As I'm fairly conservative –quite the understatement– about the possible size and interest of the AR/VR market, I wanted to checklist everything positive about Apple's Vision Pro. The first reason is that it's always interesting to see both sides of a discussion for yourself, but also, we need to remind ourselves that Apple is not like Tesla announcing a Cybertruck, humanoid robots, or neural link systems. Apple never deals in vaporware. They always ship.

So what are the objective strengths and, in some cases, unfair advantages on Apple's side?

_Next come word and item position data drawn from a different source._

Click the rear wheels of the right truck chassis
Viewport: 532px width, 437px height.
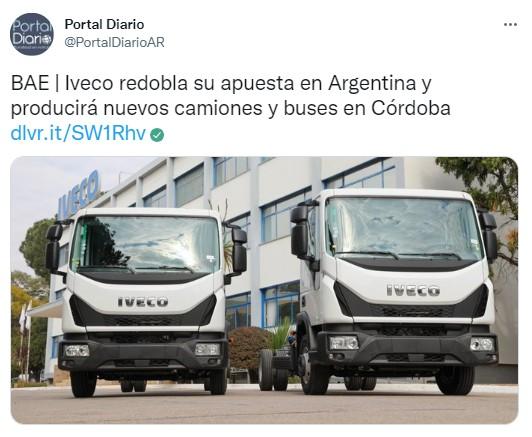pyautogui.click(x=274, y=370)
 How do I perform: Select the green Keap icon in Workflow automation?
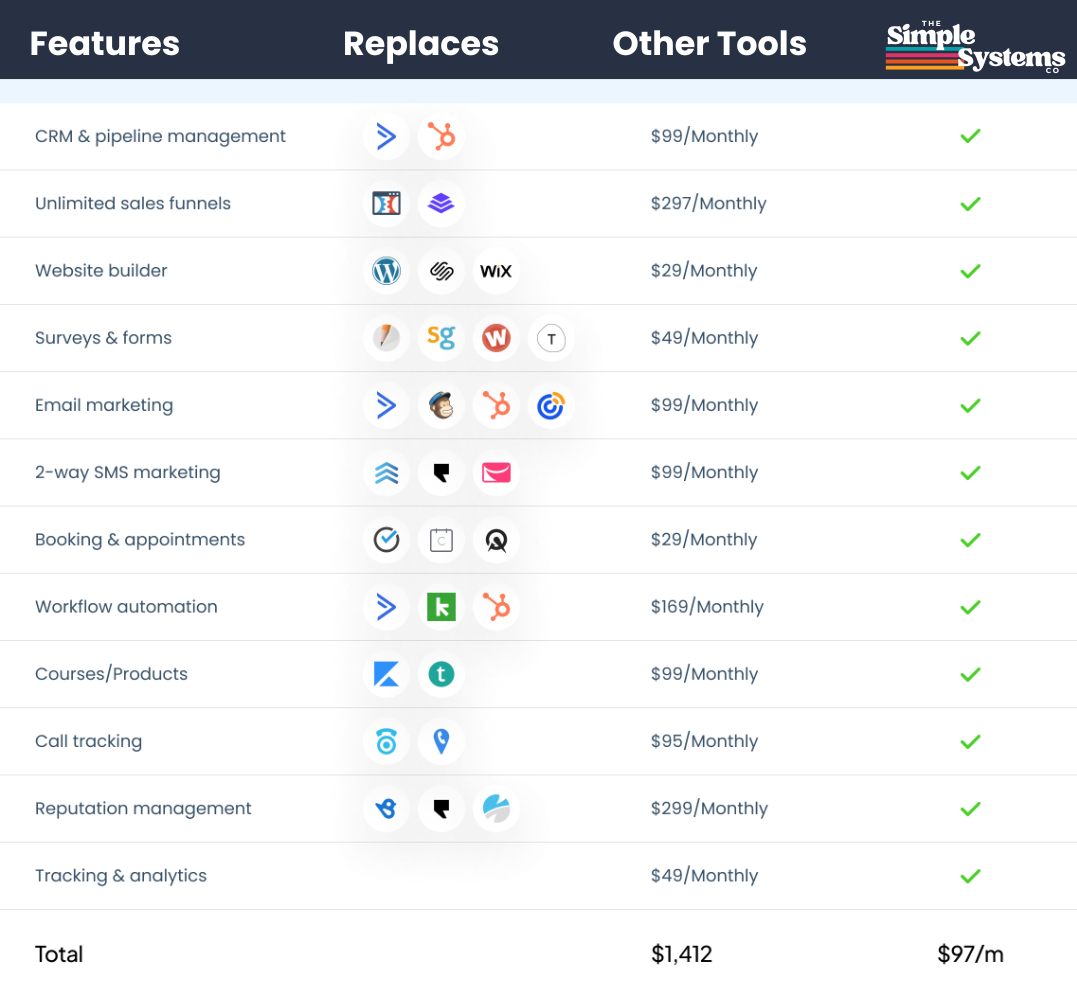point(441,607)
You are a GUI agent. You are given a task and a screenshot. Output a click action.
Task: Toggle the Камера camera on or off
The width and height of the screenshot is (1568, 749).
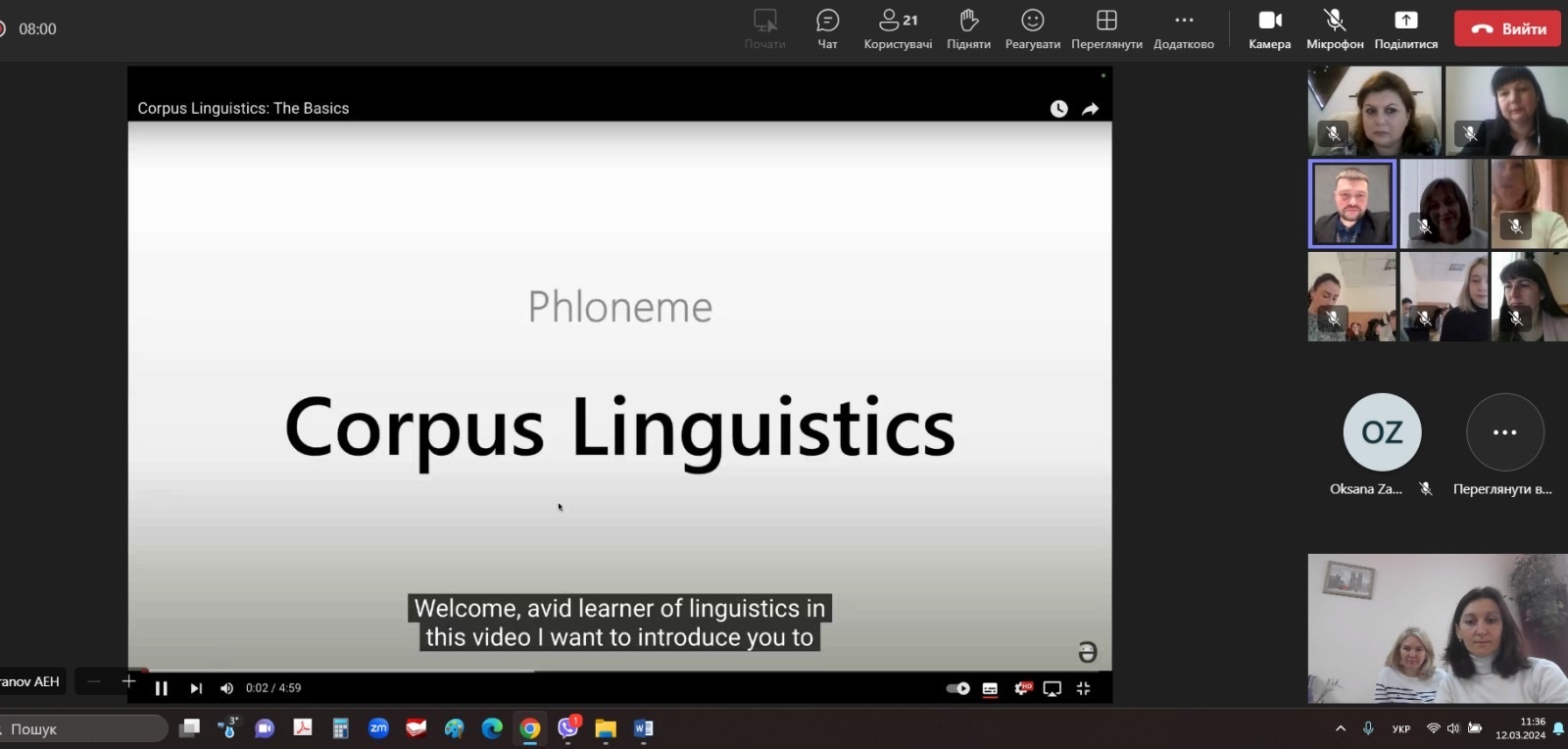pyautogui.click(x=1269, y=27)
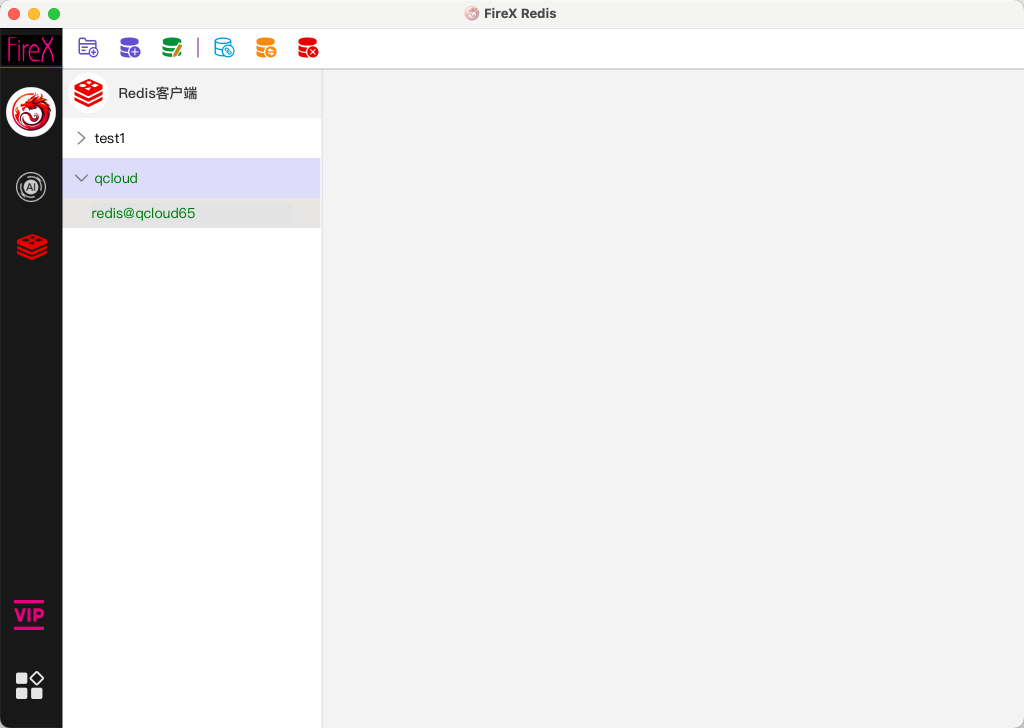Select the qcloud group label
This screenshot has width=1024, height=728.
(x=116, y=178)
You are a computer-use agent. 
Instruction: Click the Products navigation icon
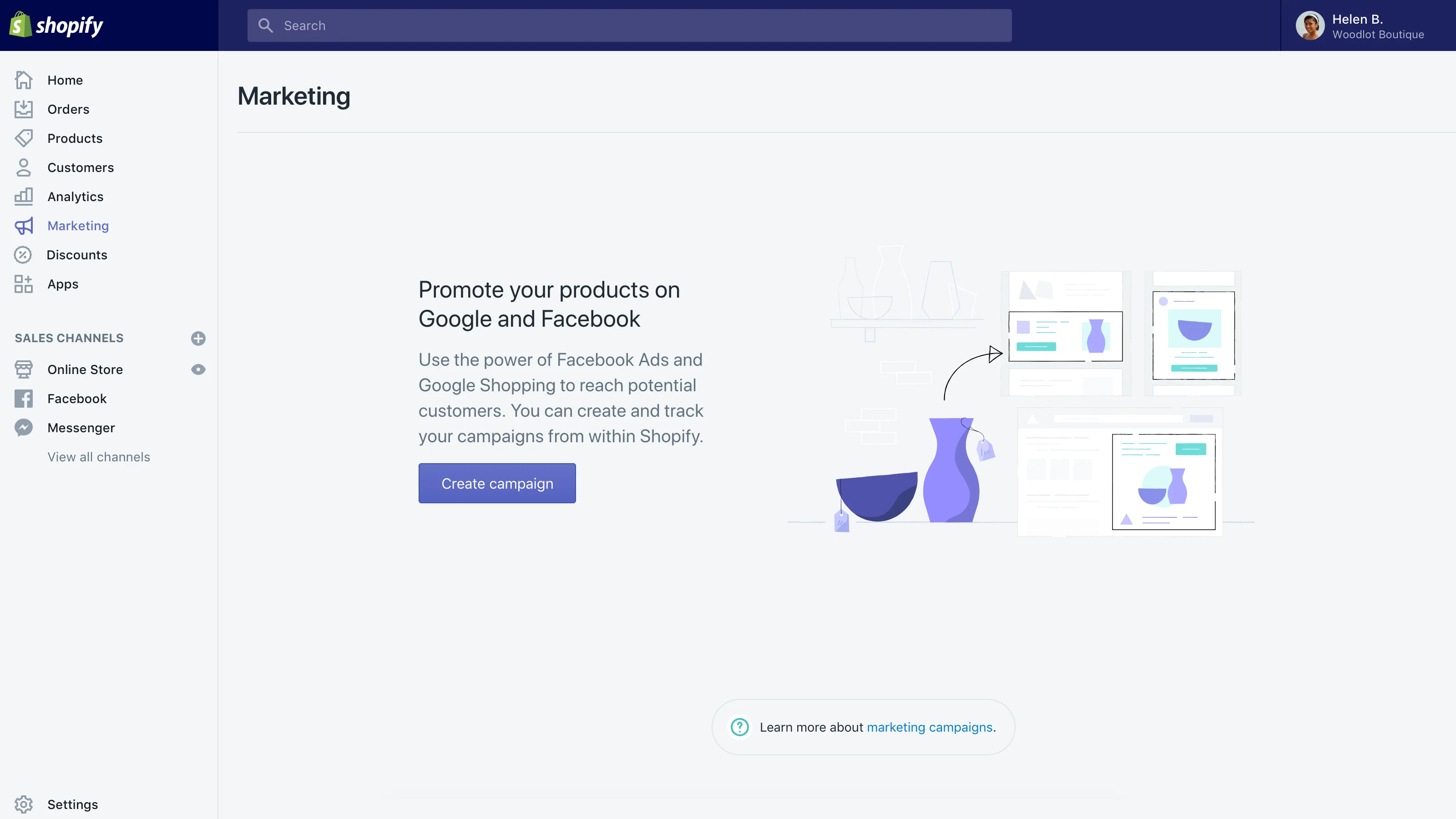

  1. Apple wage war on hardware and chip design. They don't manufacture 100% of their component, and some mission-critical ones are usually subcontracted to Samsung or Sony (screens, displays, cameras), but still, they master their hardware architecture from top to bottom. And they have years (decades by Intel standards now) of advance in chip design with their "M" and now "R" series.
  2. Unique OS capabilities honed on many different form factors. From the watch to the traditional computer, the TV box, the car, or the tablet, Apple has unique skills in creating the core software layer for an incredible number of form factors, usages, and hardware. And it isn't easy to come up with many companies that could beat them at offering a more robust developer platform to produce software and content. This is a very short list of two names. Microsoft and Google. Both of them without the same chip design integration as Apple, for now.
  3. A robust network effect with their large community of developers. Another older key advantage Apple has invested tons of time and money into is certainly its developers' community. Remember Steve Balmer's ill-fated "Developers! Developers! Developers!". This is what we are talking about. Not enough developers, and you have a product without any reason to buy it. In doubt, check how's the Xbox or the Playstation doing on VR games.
  4. The timing might be rather smart. Given all of the above, Apple might be earlier than usual to the market, but not too early. If only because they have at least six months before shipping anything, and they probably secured many major content producers a year ago or so (we only know about Disney for now). In any case, the message has been vastly broadcasted. This is a first iteration for early adopters, a launching pad that should (will?) open the door to more mass-consumer versions down the line.
  5. With AR above VR, the positioning of the experience is aggressively smart. Not forcing everyone to adopt a central 'metaverse' as a hub to do anything with the device, but a simple OS that can be shaped to multiple usages, many of them in AR and not forced VR, is interesting. Zuckerberg politely dumped the idea of people alone on their couches after Apple's keynote, but forcing everyone into a dystopian and cartoonish virtual world seems way more difficult to swallow. And let's not forget that Apple keeps on invalidating Meta's business model (high-level privacy, no activity tracking beyond what the OS requires to function, etc.)
  6. Worst case scenario, it's an affordable loss for Apple. Probably the smartest thing to consider is that if anything goes as Apple is currently planning, this device will only add 0.1% to its total turnover. Apple has less at stake here than Meta. The Vision Pro can just become a Mac Pro-category device that will give 100 or 300K units to the creative industry every year, and nothing bad will happen for the trillion-dollar market cap company. Cook's ego will be bruised for sure, but he doesn't seem to be the type that would care much.
  7. Lastly, this is now pushing everyone else in the market to be reactive, which means blundering half-baked product ideas in production to comply with a new global timetable. Don't follow Apple, and you won't catch up. Follow, and you will always be several steps behind. Ouch.

Am I now convinced this is a masterstroke from Apple? Not in the slightest. I'm still on the side of "There's no large-scale consumer market for AR/VR, and B2B is not Apple's forte." That being said, these guys are anything but dumb. The fact that they take an unprecedented risk with the Vision Pro is quite fascinating, and I've yet to read or hear anything that would make sense and justify this move.